Como ahorrar en casa en verano: agua y luz

lauraHogar Comments

Ahorrar en el verano no sólo tiene que ver con ahorrar en las vacaciones, algo a lo que nos referíamos en el artículo de ayer con una idea bastante original como resultaba ser el House Sitting, aunque parezca lo contrario, lo cierto es que el verano, también, en los hogares resulta un momento de gasto importante, un gasto que tenemos que controlar del mismo modo que durante el resto del año.

De hecho hay que eliminar esa falsa creencia de que los consumos de agua y luz son menores en verano que en invierno, y, es que, dependiendo de las ubicaciones geográficas, estos gastos no sólo resultan menores sino que pueden ser mucho mayores.

Ahorrando electricidad

Las pautas de ahorro de electricidad durante el verano realmente no difiere mucho de las del invierno, aunque es verdad que en verano tenemos un gran aliado; los días más largos y la luz natural.
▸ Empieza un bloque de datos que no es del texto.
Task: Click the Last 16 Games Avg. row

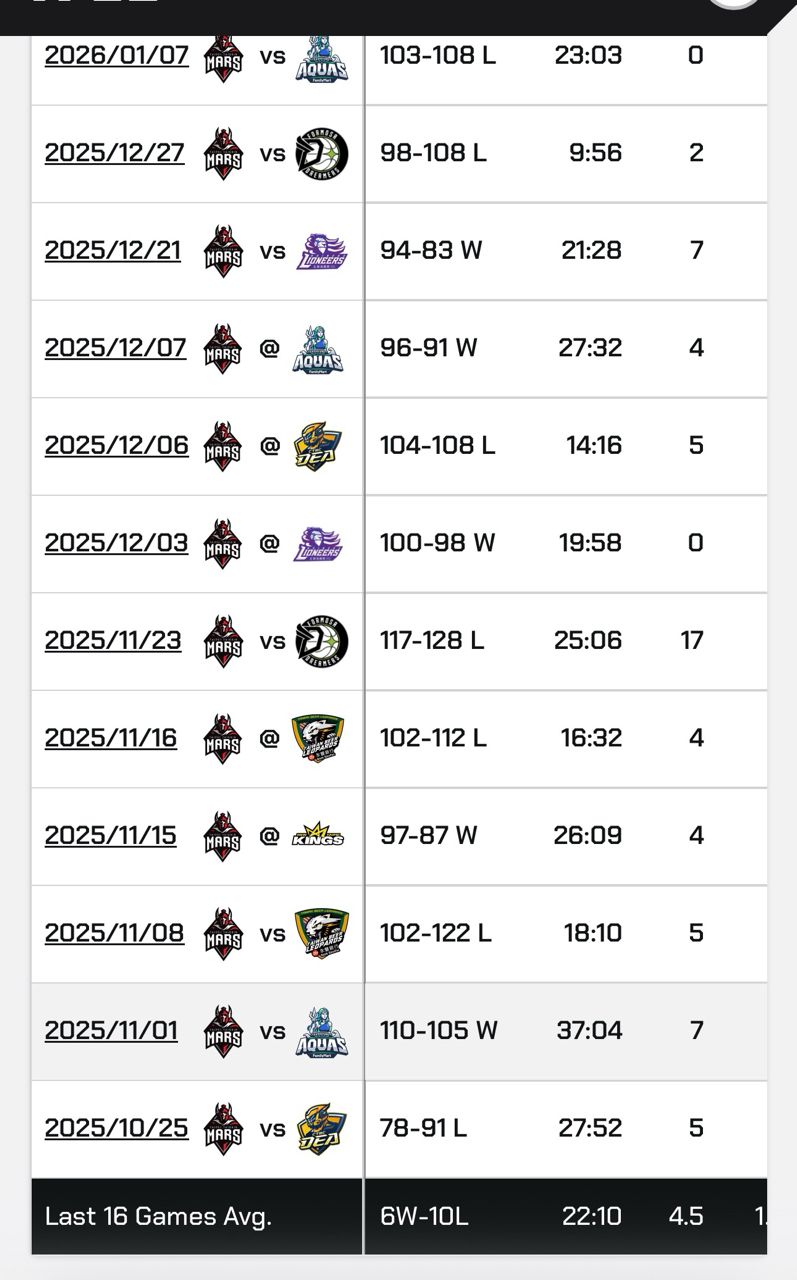Action: pos(158,1216)
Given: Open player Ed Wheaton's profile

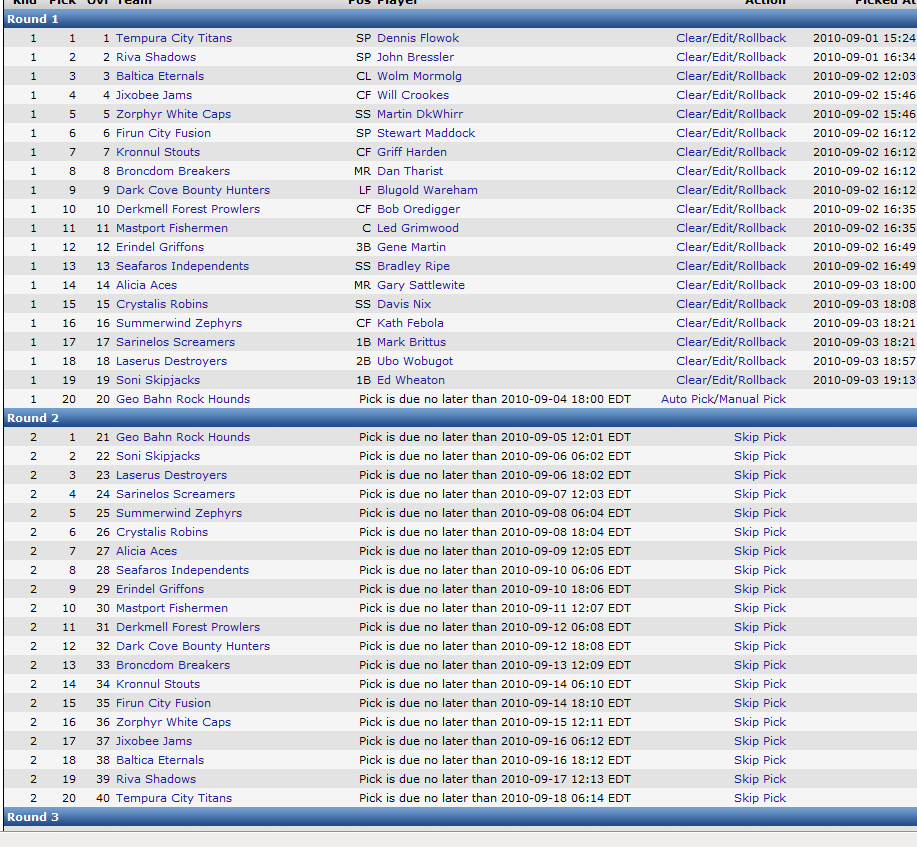Looking at the screenshot, I should tap(410, 380).
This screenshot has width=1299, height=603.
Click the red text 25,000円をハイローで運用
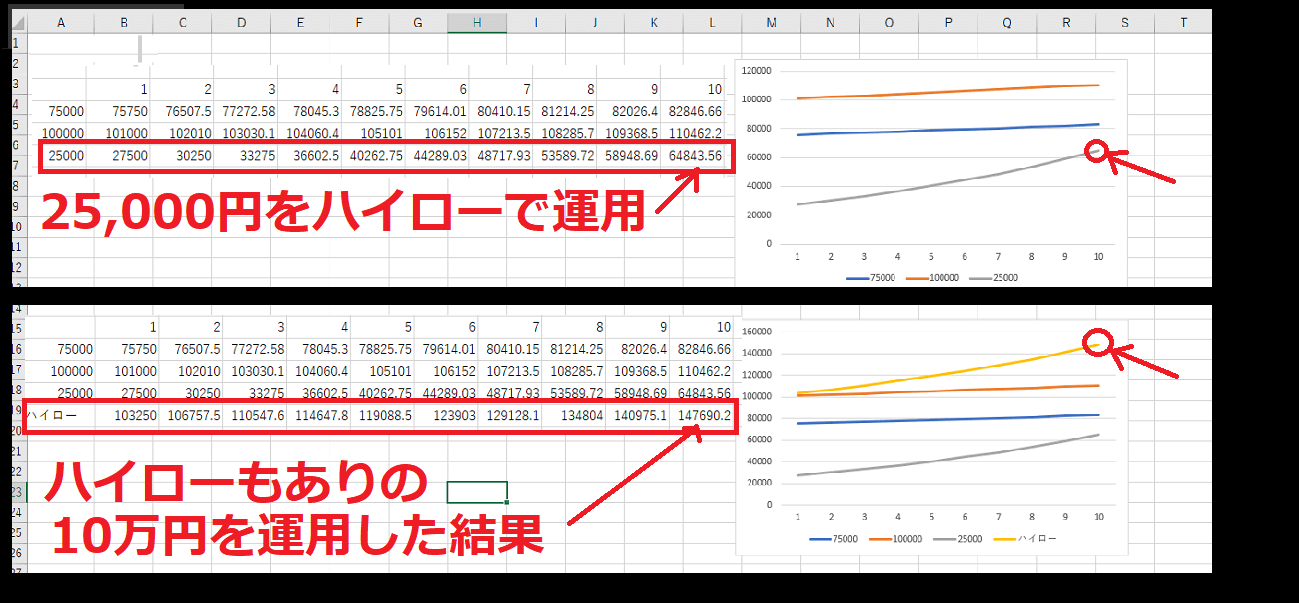tap(340, 213)
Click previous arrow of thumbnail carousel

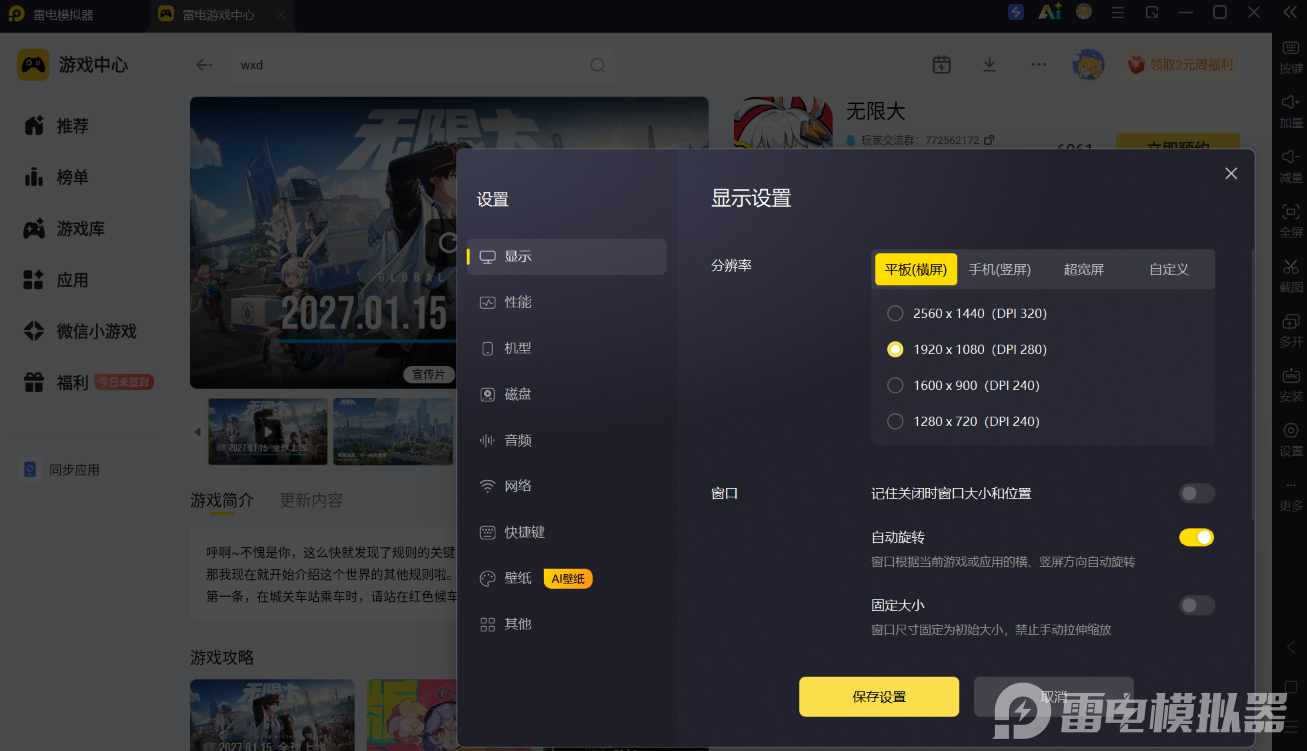coord(197,432)
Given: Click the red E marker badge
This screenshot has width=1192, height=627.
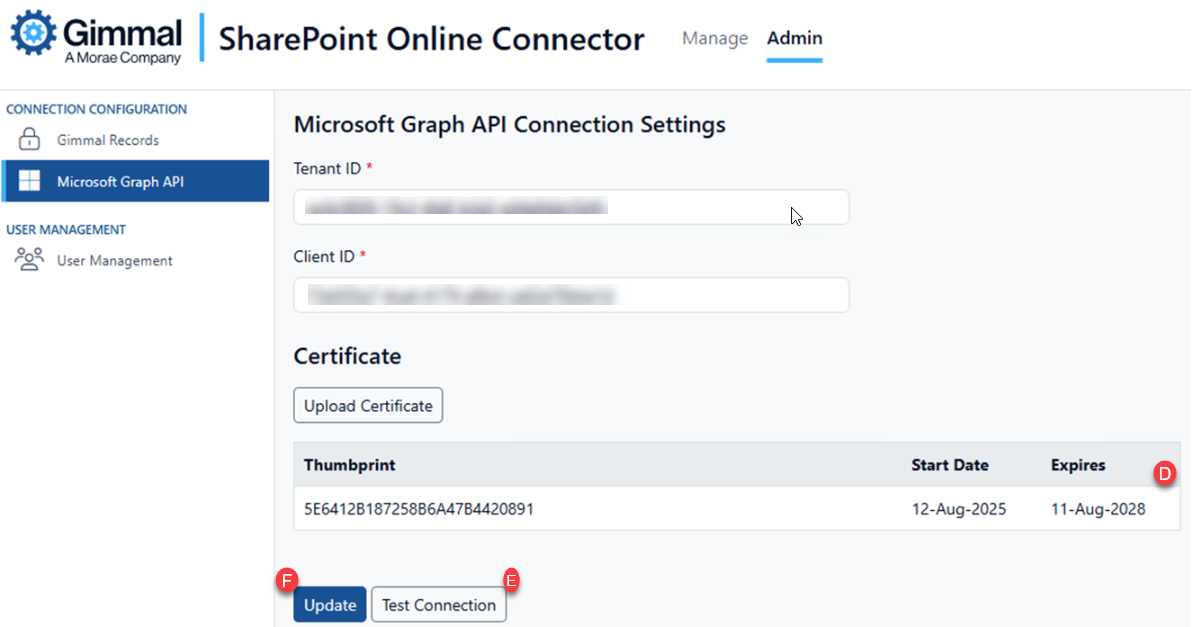Looking at the screenshot, I should [513, 580].
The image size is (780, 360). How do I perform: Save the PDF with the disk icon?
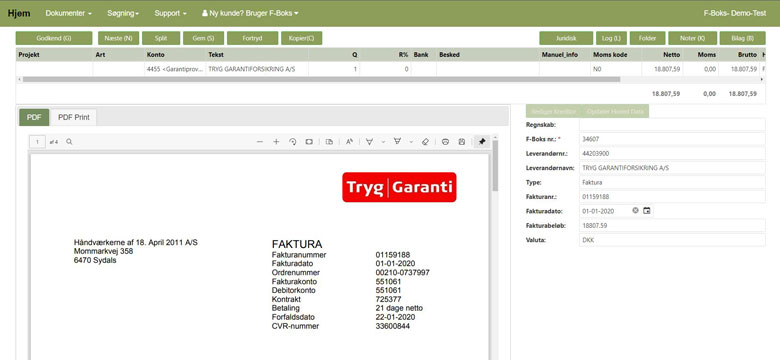pyautogui.click(x=462, y=142)

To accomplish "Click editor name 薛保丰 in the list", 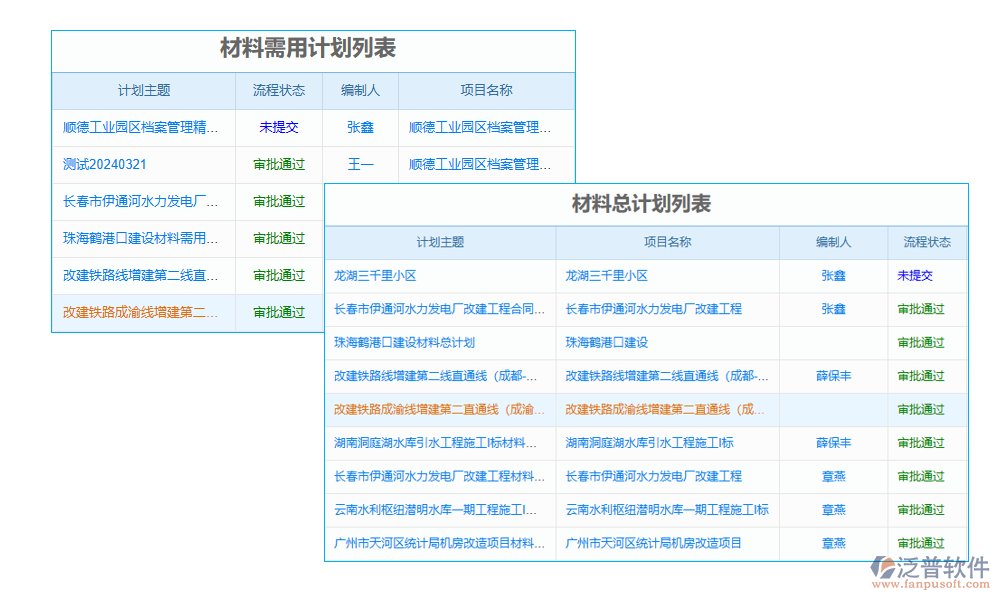I will (832, 376).
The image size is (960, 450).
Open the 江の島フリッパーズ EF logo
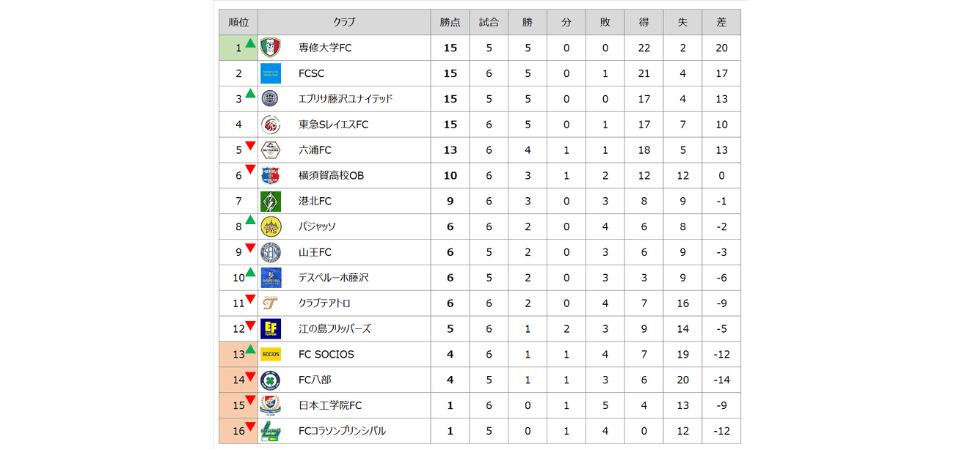pos(270,329)
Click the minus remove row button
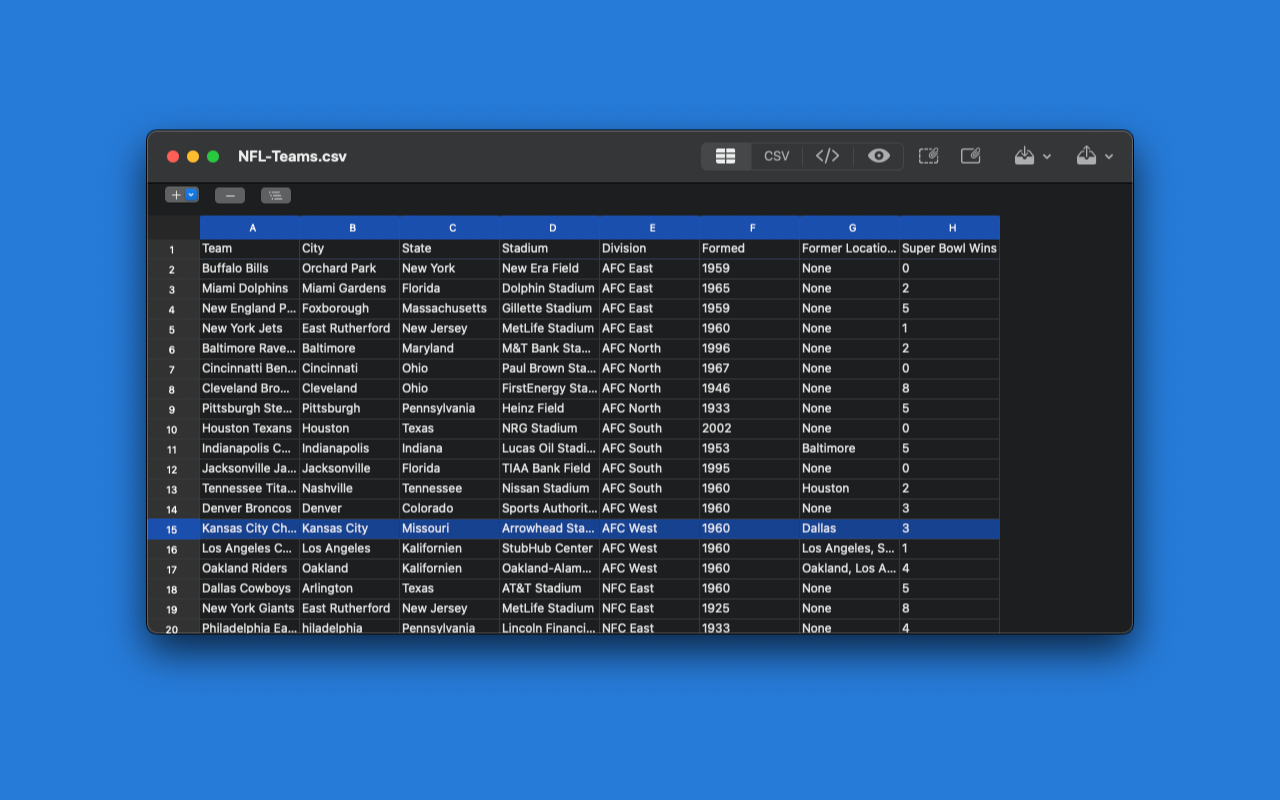The image size is (1280, 800). (x=230, y=195)
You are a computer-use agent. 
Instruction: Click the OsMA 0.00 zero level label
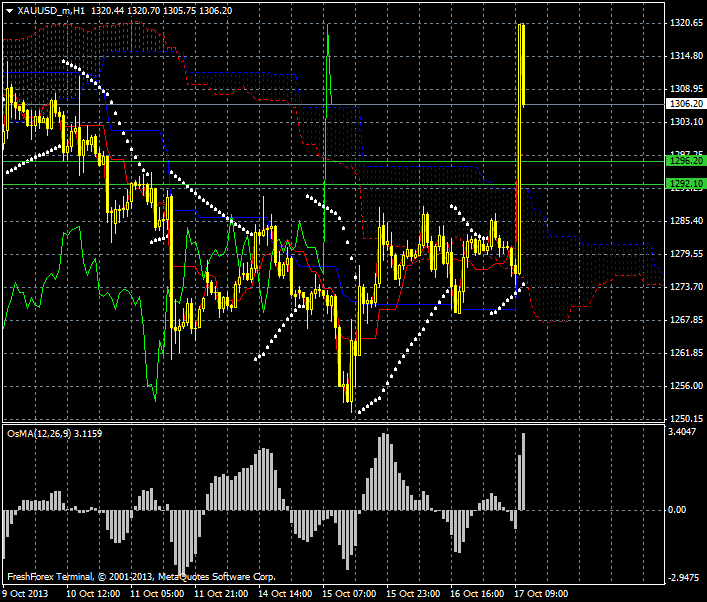[x=679, y=509]
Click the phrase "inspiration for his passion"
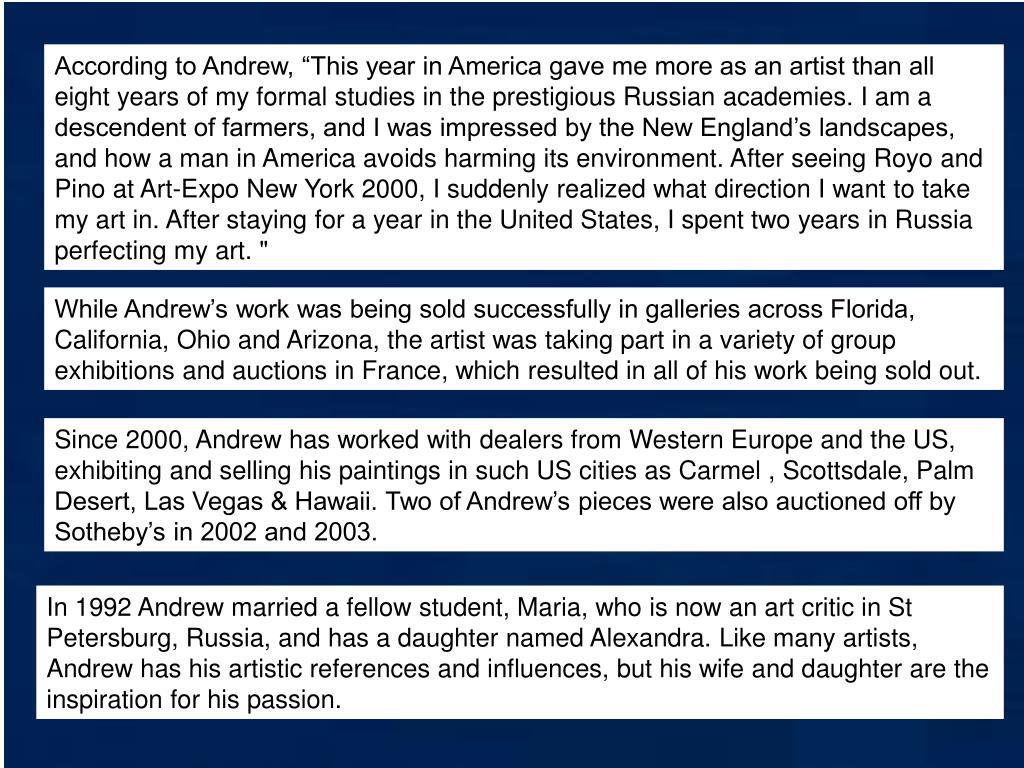The image size is (1024, 768). [192, 699]
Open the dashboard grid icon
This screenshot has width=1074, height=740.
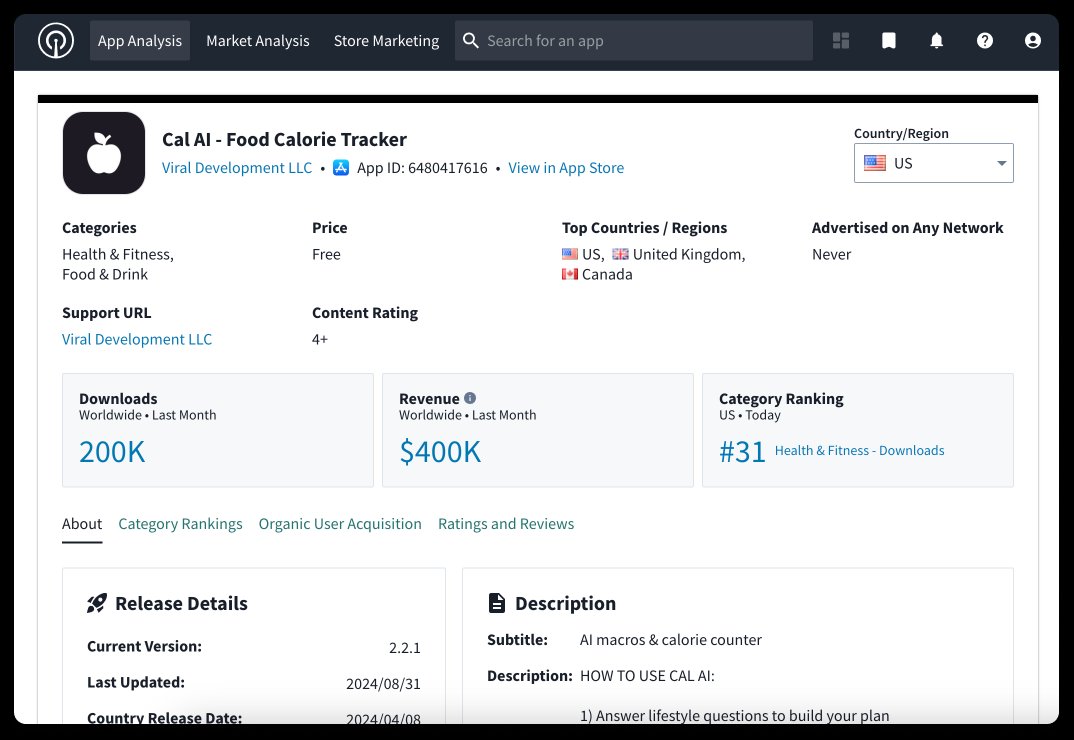tap(841, 41)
Por tanto el primer consejo para ahorrar electricidad en el verano es reducir el uso de la iluminación artificial al máximo, utilizándolo sólo en caso de necesidad, y entonces, como de costumbre recomendamos, utilizar las bombillas de bajo consumo, que como ya sabemos vienen a suponer un ahorro cercano al 80% con respecto a las bombillas tradicionales incandescentes.

En el caso del uso de los electrodomésticos como lavadoras y lavavajillas, la recomendación sigue siendo la misma y es aplicable no sólo para el consumo de electricidad sino también de agua; utilizarlos sólo al máximo de carga, mientras que, aprovechando la modificación de la alimentación en el verano, cuanto menos utilizamos los hornos eléctricos en esta época, más proclive a alimentos frescos y ensaladas, más ahorro propiciaremos.

Una buena idea a la hora de cocinar con fuentes de calor eléctrica es la de utilizar siempre cazuelas que resulten de diámetros superiores a los focos de calor, así como cocinar con tapaderas, esto posibilita el máximo aprovechamiento del calor y un porcentaje de ahorro eléctrico que, aunque menor que otras cuestiones, viene a sumar al conjunto del ahorro doméstico.

Ahorrando el consumo de agua

El consumo de agua no sólo es importante desde el punto de vista económico en cuanto a su ahorro, sino también como sabemos desde el punto de vista de la sostenibilidad, por ello vamos aprovechar el verano para tratar de poner en práctica algunas cuestiones que en invierno pueden resultar poco más complejas.

La primera de ellas es una buena revisión de nuestros sistemas de agua, en busca de fugas, goteos, etc, debemos tener en cuenta por ejemplo que un grifo goteando viene a suponer al cabo de un día un buen número de litros de agua desperdiciados.  En este sentido dos buenas ideas son el uso de atomizador es que los propios grifos, que disminuyen notablemente el consumo, así como regular nosotros mismos el caudal de consumo a través de las propias llaves de paso que todos los grifos poseen.

A esto hay que sumar opciones ya conocidas como pueden ser las duchas relativamente cortas en las que durante abonado mantenemos los grifos cerrados, lo mismo aplicado al lavado de vientres y a otras cuestiones como el afeitado, que se combinan con lo anterior para buscar el máximo ahorro en la factura del agua.